Nach Abschluss der „Aktion Reinhardt“ wurde Oberhauser mit Globocnik und Wirth nach Oberitalien versetzt und in der Sonderabteilung Einsatz R zur „Partisanenbekämpfung“ und „Judendeportation und -vernichtung“ eingesetzt. Am 30. Januar 1945 wurde er zum SS-Obersturmführer ernannt. Oberhauser war Kommandant des KZ Risiera di San Sabba bis zu dessen Auflösung Ende April 1945. Danach setzte er sich mit seiner Einheit nach Österreich ab, wo er im Mai 1945 in Bad Gastein in englische Kriegsgefangenschaft geriet.
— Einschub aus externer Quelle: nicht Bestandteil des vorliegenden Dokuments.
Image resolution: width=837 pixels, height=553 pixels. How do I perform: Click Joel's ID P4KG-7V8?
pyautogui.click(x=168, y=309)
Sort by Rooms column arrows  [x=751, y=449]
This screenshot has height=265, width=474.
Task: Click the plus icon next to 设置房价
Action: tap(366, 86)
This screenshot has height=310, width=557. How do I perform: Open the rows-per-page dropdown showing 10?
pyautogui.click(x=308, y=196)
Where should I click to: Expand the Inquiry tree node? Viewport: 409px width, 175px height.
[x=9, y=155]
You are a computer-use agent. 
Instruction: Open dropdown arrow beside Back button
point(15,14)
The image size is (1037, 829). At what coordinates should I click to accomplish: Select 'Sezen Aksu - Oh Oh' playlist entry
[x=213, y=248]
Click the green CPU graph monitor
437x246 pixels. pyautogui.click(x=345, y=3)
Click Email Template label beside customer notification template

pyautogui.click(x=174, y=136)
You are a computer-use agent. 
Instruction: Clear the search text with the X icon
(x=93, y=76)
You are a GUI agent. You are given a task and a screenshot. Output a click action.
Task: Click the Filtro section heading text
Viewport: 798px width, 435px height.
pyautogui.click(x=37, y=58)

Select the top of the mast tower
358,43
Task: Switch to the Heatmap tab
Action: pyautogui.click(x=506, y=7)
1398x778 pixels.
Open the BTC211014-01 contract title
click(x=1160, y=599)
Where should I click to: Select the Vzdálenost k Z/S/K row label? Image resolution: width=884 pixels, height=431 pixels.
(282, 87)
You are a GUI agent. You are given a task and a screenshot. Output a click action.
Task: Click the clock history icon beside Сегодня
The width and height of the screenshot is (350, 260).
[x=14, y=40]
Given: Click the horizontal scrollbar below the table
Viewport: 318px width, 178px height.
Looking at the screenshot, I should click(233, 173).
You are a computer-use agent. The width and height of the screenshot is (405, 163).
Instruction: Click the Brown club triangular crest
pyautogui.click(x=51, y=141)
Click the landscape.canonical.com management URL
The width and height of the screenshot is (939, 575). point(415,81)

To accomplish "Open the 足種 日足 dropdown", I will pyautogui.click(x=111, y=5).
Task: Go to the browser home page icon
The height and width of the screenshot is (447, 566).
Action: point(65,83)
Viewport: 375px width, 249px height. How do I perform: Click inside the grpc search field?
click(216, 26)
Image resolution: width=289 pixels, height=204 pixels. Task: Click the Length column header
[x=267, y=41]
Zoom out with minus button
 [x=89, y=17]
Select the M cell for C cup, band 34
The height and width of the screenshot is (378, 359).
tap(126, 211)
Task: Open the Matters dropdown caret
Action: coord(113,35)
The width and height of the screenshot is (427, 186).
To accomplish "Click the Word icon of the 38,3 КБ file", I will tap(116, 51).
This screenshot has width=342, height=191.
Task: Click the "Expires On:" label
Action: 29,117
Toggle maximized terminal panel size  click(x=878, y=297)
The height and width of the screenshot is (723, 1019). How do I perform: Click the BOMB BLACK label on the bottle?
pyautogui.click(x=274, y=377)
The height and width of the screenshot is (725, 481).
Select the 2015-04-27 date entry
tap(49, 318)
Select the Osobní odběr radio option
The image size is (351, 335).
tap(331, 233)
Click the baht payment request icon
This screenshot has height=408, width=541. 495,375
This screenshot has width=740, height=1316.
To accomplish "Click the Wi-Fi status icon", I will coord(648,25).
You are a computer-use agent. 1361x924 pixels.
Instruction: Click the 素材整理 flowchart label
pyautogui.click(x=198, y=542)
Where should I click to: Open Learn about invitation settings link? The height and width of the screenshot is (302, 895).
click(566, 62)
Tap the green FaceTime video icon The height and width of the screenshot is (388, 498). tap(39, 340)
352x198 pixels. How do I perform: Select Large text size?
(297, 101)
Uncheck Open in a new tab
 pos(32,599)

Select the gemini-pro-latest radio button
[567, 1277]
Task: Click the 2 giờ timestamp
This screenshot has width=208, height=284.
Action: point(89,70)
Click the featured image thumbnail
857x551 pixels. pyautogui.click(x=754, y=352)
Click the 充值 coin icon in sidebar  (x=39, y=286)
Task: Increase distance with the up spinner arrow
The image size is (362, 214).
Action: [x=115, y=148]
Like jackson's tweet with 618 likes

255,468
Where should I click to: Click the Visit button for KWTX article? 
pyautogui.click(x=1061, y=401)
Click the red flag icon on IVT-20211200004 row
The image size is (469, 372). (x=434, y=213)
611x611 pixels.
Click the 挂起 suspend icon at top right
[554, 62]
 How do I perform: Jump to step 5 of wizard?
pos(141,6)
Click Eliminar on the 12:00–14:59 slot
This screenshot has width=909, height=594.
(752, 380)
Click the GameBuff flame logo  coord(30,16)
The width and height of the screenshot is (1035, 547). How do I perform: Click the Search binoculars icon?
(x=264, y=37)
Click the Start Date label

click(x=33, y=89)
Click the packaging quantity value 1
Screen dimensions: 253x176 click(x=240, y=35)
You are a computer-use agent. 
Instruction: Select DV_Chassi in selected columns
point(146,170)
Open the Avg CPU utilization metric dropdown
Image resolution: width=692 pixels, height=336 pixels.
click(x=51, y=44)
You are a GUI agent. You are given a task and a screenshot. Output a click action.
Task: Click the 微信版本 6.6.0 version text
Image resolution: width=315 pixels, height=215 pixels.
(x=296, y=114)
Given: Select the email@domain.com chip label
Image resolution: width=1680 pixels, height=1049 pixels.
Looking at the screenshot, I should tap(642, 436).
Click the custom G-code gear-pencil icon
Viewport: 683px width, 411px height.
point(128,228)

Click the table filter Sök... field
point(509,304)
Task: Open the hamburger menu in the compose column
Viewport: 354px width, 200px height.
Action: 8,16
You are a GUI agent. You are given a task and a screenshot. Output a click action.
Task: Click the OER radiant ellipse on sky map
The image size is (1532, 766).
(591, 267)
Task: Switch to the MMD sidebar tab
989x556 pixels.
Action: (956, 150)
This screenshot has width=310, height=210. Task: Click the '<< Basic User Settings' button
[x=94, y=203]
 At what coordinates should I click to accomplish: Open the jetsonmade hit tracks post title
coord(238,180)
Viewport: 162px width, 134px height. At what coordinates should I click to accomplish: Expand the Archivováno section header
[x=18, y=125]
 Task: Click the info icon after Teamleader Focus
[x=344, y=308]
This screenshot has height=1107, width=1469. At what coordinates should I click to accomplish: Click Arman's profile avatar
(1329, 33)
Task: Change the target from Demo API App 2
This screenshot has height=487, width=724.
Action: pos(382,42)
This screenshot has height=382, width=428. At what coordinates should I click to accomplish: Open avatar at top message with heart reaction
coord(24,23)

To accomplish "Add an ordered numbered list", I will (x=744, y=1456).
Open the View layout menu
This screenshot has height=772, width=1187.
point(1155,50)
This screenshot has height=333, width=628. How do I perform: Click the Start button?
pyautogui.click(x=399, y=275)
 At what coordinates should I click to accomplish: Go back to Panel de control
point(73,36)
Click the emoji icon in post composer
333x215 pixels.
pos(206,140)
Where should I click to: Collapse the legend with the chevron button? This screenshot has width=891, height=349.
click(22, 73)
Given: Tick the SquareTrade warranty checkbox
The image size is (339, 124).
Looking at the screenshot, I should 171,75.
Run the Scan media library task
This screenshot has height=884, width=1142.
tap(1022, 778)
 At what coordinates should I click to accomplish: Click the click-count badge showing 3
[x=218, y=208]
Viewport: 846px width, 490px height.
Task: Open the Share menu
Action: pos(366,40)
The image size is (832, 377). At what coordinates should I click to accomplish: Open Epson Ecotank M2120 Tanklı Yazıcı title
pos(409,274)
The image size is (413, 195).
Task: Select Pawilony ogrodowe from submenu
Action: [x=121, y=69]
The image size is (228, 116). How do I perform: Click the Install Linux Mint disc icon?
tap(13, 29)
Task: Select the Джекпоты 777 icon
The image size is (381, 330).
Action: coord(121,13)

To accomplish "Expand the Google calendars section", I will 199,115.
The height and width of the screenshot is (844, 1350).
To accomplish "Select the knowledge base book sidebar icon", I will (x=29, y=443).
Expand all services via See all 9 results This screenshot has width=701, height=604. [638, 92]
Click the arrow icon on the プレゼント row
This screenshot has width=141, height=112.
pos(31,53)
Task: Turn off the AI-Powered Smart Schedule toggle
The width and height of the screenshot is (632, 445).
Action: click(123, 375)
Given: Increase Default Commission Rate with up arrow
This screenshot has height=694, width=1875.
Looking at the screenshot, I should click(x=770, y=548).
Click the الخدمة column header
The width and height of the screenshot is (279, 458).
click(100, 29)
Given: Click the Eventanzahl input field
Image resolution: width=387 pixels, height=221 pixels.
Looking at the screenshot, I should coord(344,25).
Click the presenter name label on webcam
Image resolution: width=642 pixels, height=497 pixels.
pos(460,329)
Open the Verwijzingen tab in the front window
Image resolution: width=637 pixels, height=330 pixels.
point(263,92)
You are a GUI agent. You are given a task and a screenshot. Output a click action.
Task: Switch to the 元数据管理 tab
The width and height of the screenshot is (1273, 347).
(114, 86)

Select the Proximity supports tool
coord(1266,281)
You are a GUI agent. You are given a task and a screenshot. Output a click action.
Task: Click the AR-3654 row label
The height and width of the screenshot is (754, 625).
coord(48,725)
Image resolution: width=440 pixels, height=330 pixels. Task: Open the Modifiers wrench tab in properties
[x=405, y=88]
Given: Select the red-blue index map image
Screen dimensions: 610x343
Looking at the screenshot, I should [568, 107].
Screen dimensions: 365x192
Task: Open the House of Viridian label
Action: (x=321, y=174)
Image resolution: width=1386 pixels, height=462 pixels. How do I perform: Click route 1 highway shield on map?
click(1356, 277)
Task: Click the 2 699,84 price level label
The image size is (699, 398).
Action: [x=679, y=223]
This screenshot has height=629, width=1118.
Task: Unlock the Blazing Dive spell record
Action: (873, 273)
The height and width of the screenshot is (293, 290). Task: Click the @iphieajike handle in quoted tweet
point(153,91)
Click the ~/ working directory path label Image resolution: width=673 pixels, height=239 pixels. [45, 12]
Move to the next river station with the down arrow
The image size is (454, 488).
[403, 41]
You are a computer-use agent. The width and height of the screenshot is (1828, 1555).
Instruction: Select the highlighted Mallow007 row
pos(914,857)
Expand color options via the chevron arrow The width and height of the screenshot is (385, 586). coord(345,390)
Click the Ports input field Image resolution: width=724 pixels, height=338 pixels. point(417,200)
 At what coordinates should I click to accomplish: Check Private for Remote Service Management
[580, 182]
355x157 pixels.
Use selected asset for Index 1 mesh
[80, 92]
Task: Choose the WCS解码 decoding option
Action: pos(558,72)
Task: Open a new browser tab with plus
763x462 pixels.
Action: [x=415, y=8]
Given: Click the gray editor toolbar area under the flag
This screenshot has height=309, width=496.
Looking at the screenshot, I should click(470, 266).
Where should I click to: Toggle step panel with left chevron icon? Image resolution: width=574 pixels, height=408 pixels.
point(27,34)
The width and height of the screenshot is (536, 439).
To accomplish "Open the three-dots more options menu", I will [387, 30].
Nach dem Krieg und Verurteilungen

Nach der Entlassung aus der Gefangenschaft war Oberhauser 1947/48 als Wald- und Sägewerksarbeiter in Bevensen tätig. Am 13. April 1948 wurde er anlässlich eines Aufenthaltes in der Ostzone ergriffen und am 24. September 1948 durch eine nach Befehl 201 der sowjetischen Militärverwaltung gebildete 5. Strafkammer des Landgerichts Magdeburg wegen Verbrechens gegen das Kontrollratsgesetz Nr. 10 aufgrund seiner Zugehörigkeit zur SS als einer verbrecherischen Organisation und seiner Beteiligung an der Tötung von „Euthanasie“-Opfern in Grafeneck, Brandenburg und Bernburg zu einer Zuchthausstrafe von 15 Jahren unter Aberkennung der bürgerlichen Ehrenrechte auf zehn Jahre verurteilt. Gleichzeitig wurde er nach Direktive 38 Artikel II Ziffer 7 und 8 als Hauptbelasteter eingestuft. Nach acht Jahren wurde Oberhauser unter endgültiger Hafterlassung am 28. April 1956 im Rahmen einer Amnestie aus der Haft entlassen.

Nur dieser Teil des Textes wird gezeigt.